- **Testo fornito**:
<<<<
Dagli Usa all'Italia, quelle mamme in carriera che non vogliono mollare
La moglie del sindaco di New York è stata attaccata dai tabloid per aver detto che quando nacque la figlia aveva voglia di lavorare e non di restare sempre a casa con lei. Un'anchorwoman americana e la vicepresidente del Senato, Valeria Fedeli, si confrontano sul tema. E dicono: "Si può fare tutto, ma media e politica devono cambiare la rappresentazione delle donne"
“Se un uomo prende un anno sabbatico per fare il giro del mondo, saranno tutti lì a fargli i complimenti senza nemmeno sognarsi di chiedergli chi si occuperà della famiglia e dei bambini. Se una donna decide invece di non abbandonare la sua carriera dopo la nascita di un figlio, saranno in molti a chiedersi come farà ad occuparsi di tutto”.
>>>>
- **Dati disponibili**:
<<<<
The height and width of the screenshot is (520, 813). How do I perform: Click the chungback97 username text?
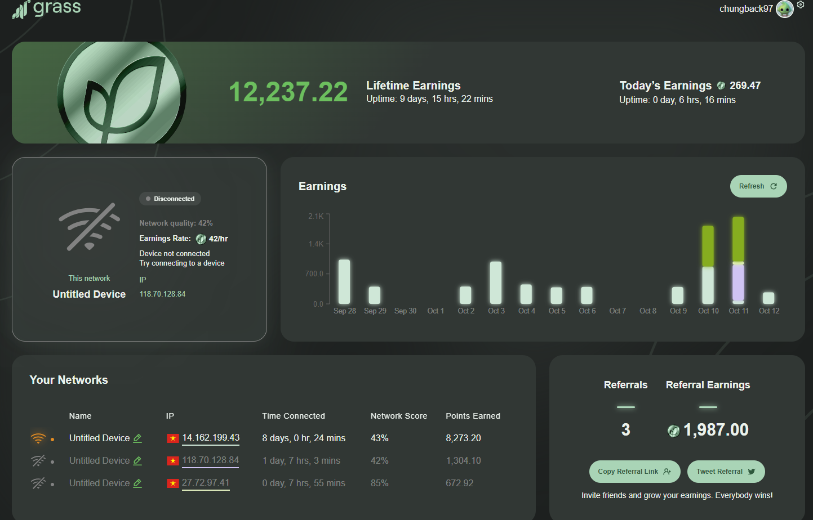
>>>>
- **Compito da svolgere**: Prosegui l'articolo sulle mamme in carriera, riprendendolo subito dopo l'ultima frase riportata. I dati sono materiale a sé stante, distinto dall'articolo.

- **Risultato**:
Stephanie Ruhle, anchor woman di Bloomberg Television, con una lunga esperienza a Wall Street, dove faceva “mangiare polvere” a molti uomini con i suoi successi, non apprezza l’entrata a gamba tesa fatta dal quotidiano New York Post ai danni della first lady della Grande Mela, Chirlane McCray.
Il giornale di Murdoch, prendendo spunto da una lunga intervista al New York Time Magazine, in cui la signora De Blasio raccontava delle sue difficoltà dopo la nascita della prima figlia, Chiara, non ha esitato ha “sbatterla” in prima pagina definendola “una cattiva mamma”.
Nella frase “incriminata” dal Post, la signora McCray dice precisamente: “Ci sentiremo in colpa per sempre? Certo, ma la verità e’ che io non avrei potuto trascorrere ogni giorno con lei. Non lo volevo fare e cercavo tutte le ragioni per non farlo”. Chiara De Blasio, peraltro proprio negli stessi giorni aveva raccontato pubblicamente i progressi della sua disintossicazione, dopo la confessione dello scorso dicembre a proposito sua dipendenza dall’alcol; dipendenza che, ovviamente, il giornale cerca di far ricadere sulle “mancanze” materne.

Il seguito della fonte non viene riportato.